1. Several clock sources can be used to drive the System clock (SYSCLK): HSI,
HSE and PLL.
The AHB clock (HCLK) is derived from System clock through configurable prescaler
and used to clock the CPU, memory and peripherals mapped on AHB bus (DMA, GPIO...).
APB1 (PCLK1) and APB2 (PCLK2) clocks are derived from AHB clock through
configurable prescalers and used to clock the peripherals mapped on these busses.

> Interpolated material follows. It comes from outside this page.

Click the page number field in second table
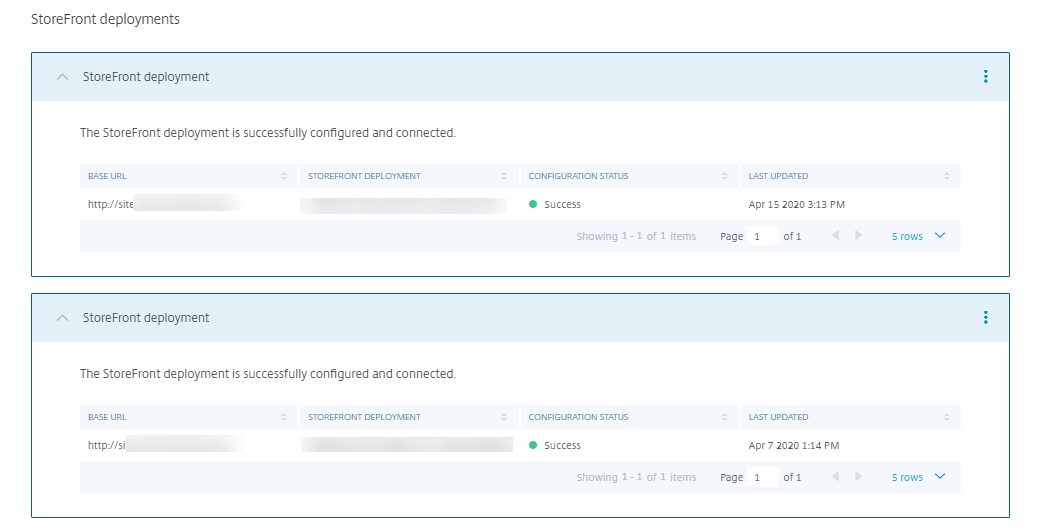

You can use "RCC_GetClocksFreq()" function to retrieve the frequencies of these clocks.
@note All the peripheral clocks are derived from the System clock (SYSCLK) except:
- I2S: the I2S clock can be derived either from a specific PLL (PLLI2S) or
from an external clock mapped on the I2S_CKIN pin.

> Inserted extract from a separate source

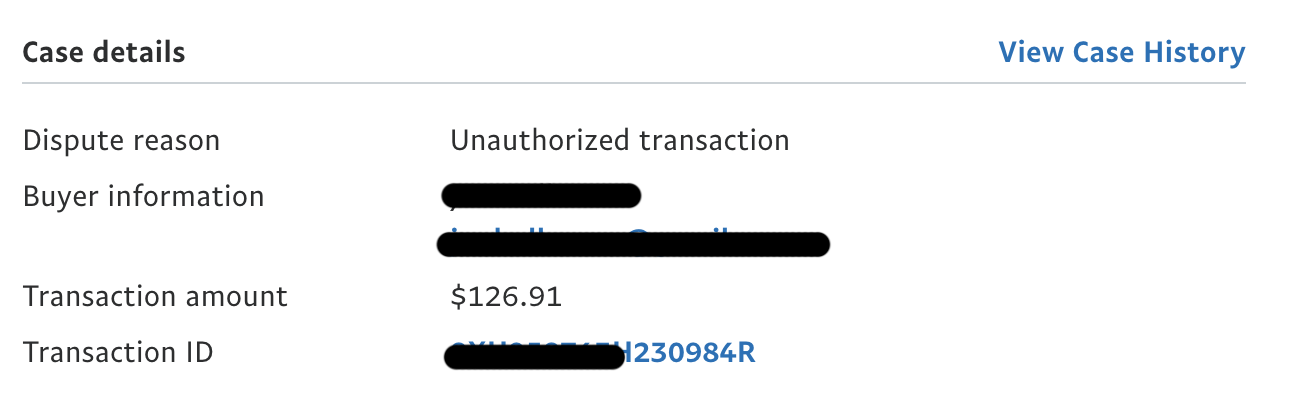Click the word 'Buyer' in Buyer information
This screenshot has width=1298, height=412.
pos(58,196)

You have to use RCC_I2SCLKConfig() function to configure this clock.
- RTC: the RTC clock can be derived either from the LSI, LSE or HSE clock
divided by 2 to 31. You have to use RCC_RTCCLKConfig() and RCC_RTCCLKCmd()
functions to configure this clock.
- USB OTG FS, SDIO and RTC: USB OTG FS require a frequency equal to 48 MHz
to work correctly, while the SDIO require a frequency equal or lower than
to 48. This clock is derived of the main PLL through PLLQ divider.
- IWDG clock which is always the LSI clock.
2. The maximum frequency of the SYSCLK and HCLK is 168 MHz, PCLK2 82 MHz and PCLK1 42 MHz.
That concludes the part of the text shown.